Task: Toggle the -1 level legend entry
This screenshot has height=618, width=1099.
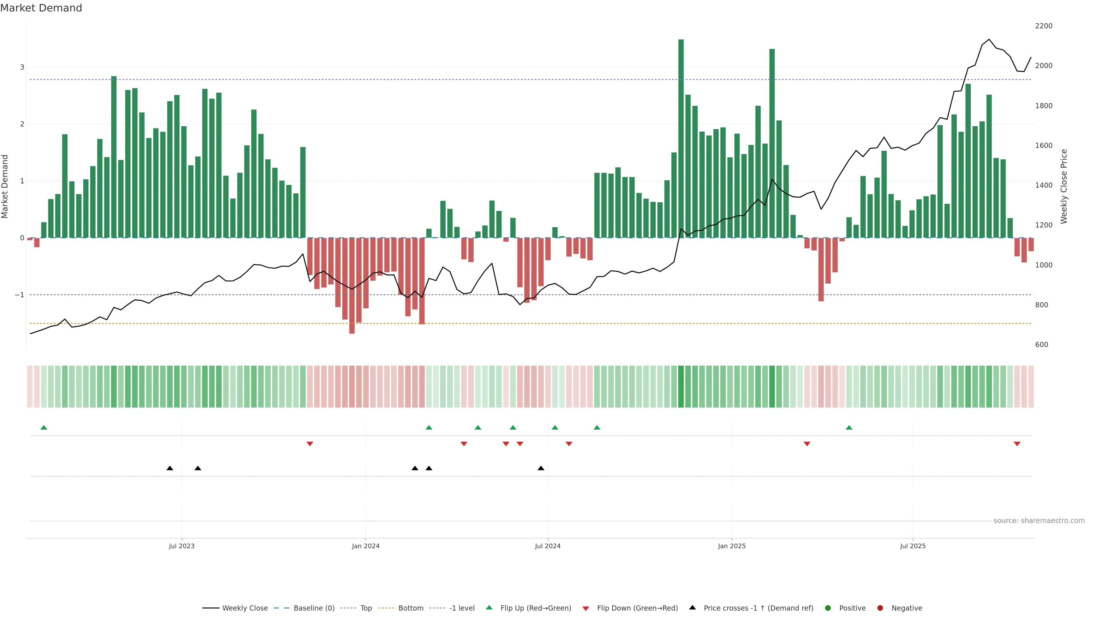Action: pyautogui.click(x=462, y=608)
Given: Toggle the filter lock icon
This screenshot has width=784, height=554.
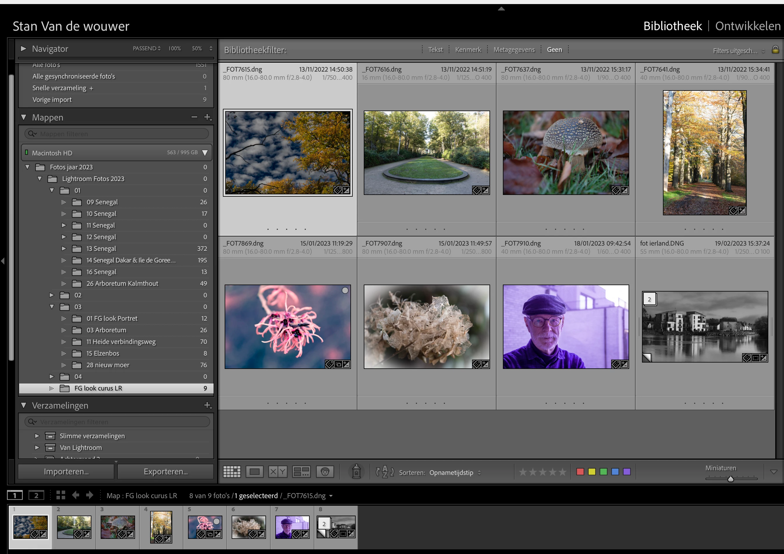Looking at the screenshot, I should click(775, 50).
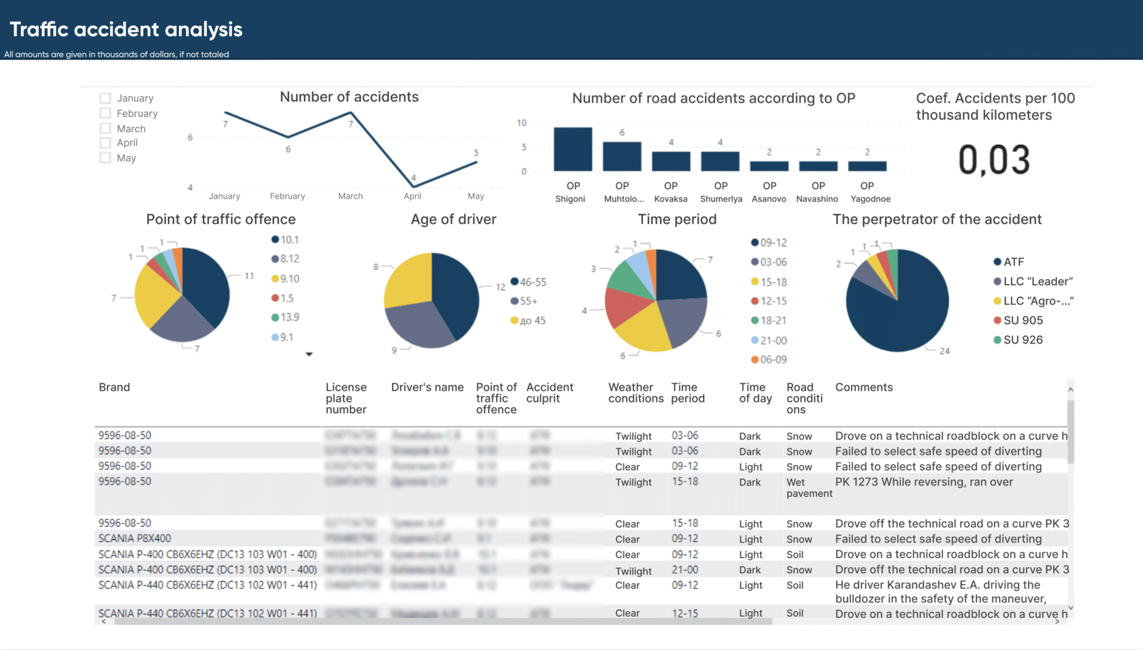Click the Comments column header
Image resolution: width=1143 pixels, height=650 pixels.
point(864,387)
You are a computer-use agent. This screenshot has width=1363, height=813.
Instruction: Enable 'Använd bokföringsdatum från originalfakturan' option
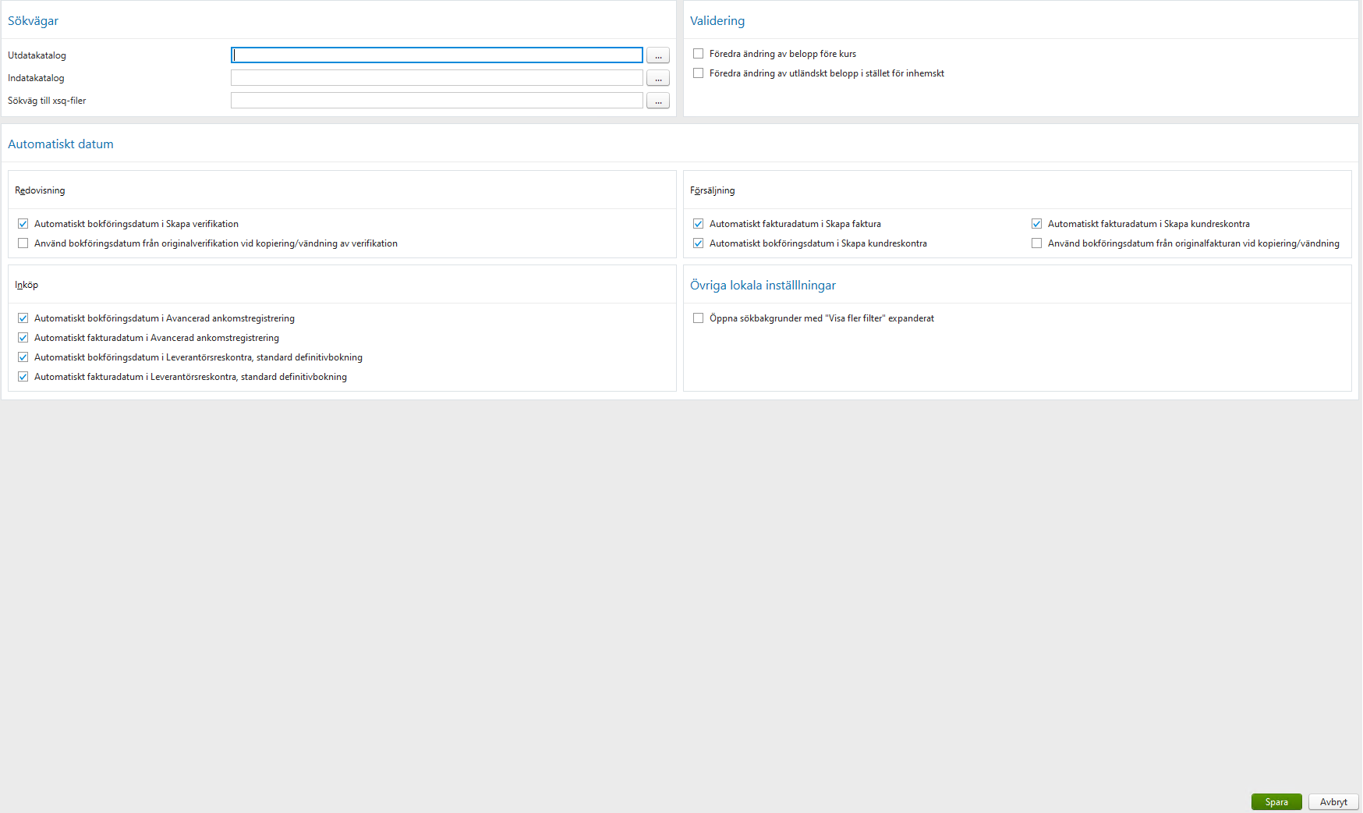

**Task brief**
Return all the records above exactly, pictures omitted.

**Result**
Task: Toggle the -1 level legend entry
This screenshot has height=618, width=1099.
Action: pyautogui.click(x=462, y=608)
Given: Toggle the filter lock icon
This screenshot has width=784, height=554.
Looking at the screenshot, I should click(775, 50).
Click the Comments column header
Image resolution: width=1143 pixels, height=650 pixels.
point(864,387)
You are a computer-use agent. This screenshot has width=1363, height=813.
Instruction: Enable 'Använd bokföringsdatum från originalfakturan' option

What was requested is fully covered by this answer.